Consumer-driven contracts
Consumer-driven contracts (CDC) is a testing pattern where API consumers define their expectations of an API in formal contract files, and the API provider runs these contracts as part of its test suite to ensure it never violates consumer expectations. Tools like Pact implement CDC for REST APIs and gRPC. Unlike provider-defined API schemas (OpenAPI), CDC captures what consumers actually use — not all theoretically valid requests.

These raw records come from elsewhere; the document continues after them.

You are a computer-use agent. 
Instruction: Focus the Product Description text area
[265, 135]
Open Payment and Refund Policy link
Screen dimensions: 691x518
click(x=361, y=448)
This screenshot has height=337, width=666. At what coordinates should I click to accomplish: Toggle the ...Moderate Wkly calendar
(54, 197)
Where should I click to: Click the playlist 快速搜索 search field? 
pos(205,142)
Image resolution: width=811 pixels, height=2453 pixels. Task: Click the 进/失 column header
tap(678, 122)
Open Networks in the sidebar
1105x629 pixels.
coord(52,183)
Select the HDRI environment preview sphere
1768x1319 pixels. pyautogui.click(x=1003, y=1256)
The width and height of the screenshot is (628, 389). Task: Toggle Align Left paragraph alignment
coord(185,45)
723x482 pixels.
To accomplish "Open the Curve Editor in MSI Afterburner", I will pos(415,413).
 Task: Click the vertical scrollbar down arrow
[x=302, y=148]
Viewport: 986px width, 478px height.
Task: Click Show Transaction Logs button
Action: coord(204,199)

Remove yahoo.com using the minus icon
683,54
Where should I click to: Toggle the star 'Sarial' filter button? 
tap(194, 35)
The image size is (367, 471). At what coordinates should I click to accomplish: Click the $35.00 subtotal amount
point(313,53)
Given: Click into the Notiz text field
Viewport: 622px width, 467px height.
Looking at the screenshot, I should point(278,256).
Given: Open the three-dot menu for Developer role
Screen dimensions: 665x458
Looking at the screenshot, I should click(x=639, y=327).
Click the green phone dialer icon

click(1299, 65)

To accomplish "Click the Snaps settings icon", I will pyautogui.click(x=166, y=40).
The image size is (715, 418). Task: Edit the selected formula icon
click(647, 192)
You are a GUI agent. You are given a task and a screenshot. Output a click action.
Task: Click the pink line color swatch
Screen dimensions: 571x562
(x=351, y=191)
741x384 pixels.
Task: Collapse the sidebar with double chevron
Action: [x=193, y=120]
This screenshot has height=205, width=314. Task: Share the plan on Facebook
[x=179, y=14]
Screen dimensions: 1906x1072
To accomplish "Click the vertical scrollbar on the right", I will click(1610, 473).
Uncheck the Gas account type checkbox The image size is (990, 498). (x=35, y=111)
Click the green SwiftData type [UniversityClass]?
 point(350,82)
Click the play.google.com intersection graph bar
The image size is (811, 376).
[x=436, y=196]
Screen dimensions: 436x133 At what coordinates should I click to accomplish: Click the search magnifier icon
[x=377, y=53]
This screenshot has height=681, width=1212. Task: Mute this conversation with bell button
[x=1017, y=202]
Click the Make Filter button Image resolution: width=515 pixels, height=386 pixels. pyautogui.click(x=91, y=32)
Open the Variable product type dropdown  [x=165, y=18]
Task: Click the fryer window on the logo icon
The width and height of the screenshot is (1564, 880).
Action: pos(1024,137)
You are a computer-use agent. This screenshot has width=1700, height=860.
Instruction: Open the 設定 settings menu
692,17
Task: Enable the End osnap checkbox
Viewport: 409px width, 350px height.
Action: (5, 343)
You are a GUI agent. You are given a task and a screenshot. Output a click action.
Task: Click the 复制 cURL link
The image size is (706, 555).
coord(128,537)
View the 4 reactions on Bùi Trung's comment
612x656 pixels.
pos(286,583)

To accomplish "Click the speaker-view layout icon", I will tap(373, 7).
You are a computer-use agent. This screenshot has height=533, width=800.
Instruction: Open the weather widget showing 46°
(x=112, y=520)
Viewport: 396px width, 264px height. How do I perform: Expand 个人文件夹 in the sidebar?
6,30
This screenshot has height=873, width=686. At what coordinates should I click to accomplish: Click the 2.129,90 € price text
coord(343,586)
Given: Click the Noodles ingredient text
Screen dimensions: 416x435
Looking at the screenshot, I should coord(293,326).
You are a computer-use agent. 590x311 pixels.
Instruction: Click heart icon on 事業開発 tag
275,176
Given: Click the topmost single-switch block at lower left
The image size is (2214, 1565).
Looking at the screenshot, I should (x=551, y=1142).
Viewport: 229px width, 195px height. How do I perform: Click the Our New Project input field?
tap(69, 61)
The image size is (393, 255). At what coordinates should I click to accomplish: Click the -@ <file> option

Why it matters in practice
CDC solves the backwards compatibility verification problem that SemVer labels alone cannot. A provider can declare a change "non-breaking" while inadvertently removing a field that 3 of its 40 consumers depend on. With CDC, those consumers' contract tests fail immediately when the provider's test suite runs, before any deployment. This is particularly valuable for platform teams managing shared internal APIs with many downstream consumers — each consumer team owns their contract, and the platform team runs all contracts on every pull request.
Common mistakes
- •Letting contract tests become stale — CDC only works if consumers update their contracts when their actual usage changes.
- •Using CDC for public APIs where you cannot require consumers to maintain contracts — CDC is most effective for internal APIs with known, cooperating consumers.
- •Treating CDC as a replacement for integration tests — contracts verify compatibility, not end-to-end correctness.